Louisa Mason, de la Universidad de Manchester, propuso buscar señales extraterrestres en ondas de radio de alta frecuencia, fuera del rango tradicional utilizado en las investigaciones de SETI (Búsqueda de Inteligencia Extraterrestre). Mason desarrolló un nuevo método de búsqueda analizando datos del telescopio Atacama Large Millimeter/submillimeter Array (ALMA), en el rango de frecuencias de 90.642 GHz y 93.151 GHz.

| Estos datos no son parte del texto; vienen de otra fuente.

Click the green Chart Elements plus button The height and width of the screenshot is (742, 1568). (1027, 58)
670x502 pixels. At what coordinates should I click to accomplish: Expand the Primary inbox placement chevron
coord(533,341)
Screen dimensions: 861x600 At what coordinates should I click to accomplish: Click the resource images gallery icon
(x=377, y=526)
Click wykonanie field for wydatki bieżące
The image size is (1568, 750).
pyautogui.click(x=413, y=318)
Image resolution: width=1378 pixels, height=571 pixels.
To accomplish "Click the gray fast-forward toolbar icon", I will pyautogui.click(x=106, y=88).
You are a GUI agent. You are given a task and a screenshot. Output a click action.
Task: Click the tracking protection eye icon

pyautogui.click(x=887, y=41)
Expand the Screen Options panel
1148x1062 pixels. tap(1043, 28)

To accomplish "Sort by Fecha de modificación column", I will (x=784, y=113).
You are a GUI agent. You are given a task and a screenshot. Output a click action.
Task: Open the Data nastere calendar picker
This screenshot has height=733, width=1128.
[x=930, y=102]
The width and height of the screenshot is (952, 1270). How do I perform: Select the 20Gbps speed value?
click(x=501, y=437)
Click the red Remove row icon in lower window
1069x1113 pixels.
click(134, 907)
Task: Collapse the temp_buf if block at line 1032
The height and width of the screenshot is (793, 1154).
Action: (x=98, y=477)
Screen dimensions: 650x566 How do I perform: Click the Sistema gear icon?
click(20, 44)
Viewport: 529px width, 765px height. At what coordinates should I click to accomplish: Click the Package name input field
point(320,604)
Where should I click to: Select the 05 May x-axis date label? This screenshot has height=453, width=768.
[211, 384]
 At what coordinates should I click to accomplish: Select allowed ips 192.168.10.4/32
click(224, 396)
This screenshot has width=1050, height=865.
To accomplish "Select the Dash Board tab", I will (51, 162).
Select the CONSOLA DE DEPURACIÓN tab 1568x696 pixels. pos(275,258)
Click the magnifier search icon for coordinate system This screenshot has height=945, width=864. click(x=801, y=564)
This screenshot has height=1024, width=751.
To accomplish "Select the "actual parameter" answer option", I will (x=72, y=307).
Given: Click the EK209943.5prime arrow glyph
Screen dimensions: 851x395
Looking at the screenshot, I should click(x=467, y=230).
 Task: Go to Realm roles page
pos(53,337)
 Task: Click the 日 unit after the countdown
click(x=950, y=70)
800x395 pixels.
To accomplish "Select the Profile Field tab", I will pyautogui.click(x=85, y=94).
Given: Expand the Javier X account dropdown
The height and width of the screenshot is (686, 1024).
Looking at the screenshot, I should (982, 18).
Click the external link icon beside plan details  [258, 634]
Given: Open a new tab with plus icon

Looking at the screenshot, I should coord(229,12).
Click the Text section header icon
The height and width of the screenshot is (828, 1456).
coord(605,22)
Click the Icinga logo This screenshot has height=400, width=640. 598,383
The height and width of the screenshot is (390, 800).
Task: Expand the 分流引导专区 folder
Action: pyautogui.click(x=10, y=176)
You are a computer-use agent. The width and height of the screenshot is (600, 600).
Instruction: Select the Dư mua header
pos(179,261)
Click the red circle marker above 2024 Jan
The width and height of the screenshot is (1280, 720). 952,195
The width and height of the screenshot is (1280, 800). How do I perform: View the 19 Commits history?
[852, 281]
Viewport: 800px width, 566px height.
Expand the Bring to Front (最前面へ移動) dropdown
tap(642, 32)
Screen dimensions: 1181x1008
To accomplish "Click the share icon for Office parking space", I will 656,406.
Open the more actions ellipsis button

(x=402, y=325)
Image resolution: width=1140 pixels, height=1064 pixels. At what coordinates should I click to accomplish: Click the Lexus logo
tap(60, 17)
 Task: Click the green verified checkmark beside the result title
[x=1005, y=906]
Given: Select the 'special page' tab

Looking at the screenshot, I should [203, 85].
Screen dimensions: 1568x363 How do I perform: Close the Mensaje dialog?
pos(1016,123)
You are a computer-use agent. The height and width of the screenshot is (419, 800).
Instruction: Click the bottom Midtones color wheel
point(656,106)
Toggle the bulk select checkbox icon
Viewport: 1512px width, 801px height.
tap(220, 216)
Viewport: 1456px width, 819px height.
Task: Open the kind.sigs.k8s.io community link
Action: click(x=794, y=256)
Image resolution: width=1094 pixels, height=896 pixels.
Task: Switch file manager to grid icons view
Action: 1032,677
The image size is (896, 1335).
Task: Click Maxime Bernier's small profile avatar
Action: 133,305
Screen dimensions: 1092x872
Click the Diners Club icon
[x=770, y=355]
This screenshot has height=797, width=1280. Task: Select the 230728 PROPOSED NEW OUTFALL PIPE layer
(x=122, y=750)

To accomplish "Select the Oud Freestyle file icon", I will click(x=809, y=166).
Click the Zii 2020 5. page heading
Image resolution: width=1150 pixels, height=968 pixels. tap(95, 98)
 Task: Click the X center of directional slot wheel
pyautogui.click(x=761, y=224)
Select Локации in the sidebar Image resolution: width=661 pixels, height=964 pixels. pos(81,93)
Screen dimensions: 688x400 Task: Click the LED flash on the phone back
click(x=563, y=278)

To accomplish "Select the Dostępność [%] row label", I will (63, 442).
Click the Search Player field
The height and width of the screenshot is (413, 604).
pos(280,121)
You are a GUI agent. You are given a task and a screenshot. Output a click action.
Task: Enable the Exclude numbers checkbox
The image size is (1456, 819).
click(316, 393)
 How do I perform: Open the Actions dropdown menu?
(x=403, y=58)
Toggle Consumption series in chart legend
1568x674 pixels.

El trabajo de Mason busca ir más allá del rango de frecuencias tradicional de la 'ventana de agua' (1.42-1.66 GHz) utilizado en las investigaciones de SETI, abriendo un nuevo campo de búsqueda en ondas de radio milimétricas y submilimétricas (30-3000 GHz). Este estudio amplió una anterior búsqueda de SETI por radio, que analizó 1,327 observaciones de 288,000 estrellas, a 6.1 millones de estrellas utilizando el Modelo Galáctico de Besançon.
El trabajo de Mason abre un nuevo camino en las investigaciones de SETI, permitiendo la búsqueda de señales extraterrestres en un rango de frecuencias más amplio y en un mayor número de estrellas. Sin embargo, hasta ahora no se ha detectado ninguna señal extraterrestre.